__WHAT THE EXERCISE ASKS__
Scan the data, and whenever a line contains "computer", copy it.

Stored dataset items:
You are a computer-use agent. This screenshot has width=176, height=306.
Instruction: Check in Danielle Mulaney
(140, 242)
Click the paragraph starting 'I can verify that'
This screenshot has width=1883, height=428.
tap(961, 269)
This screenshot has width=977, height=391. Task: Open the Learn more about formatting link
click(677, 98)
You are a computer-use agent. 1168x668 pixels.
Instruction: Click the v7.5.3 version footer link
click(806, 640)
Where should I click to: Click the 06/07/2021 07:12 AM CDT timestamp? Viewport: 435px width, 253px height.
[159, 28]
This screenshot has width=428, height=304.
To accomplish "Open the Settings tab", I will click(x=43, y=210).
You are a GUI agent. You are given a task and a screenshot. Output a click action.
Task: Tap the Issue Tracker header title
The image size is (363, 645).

__THE ANSWER__
You are a computer-use agent. This screenshot has width=176, height=306.
You are a computer-use agent. 1168x668 pixels.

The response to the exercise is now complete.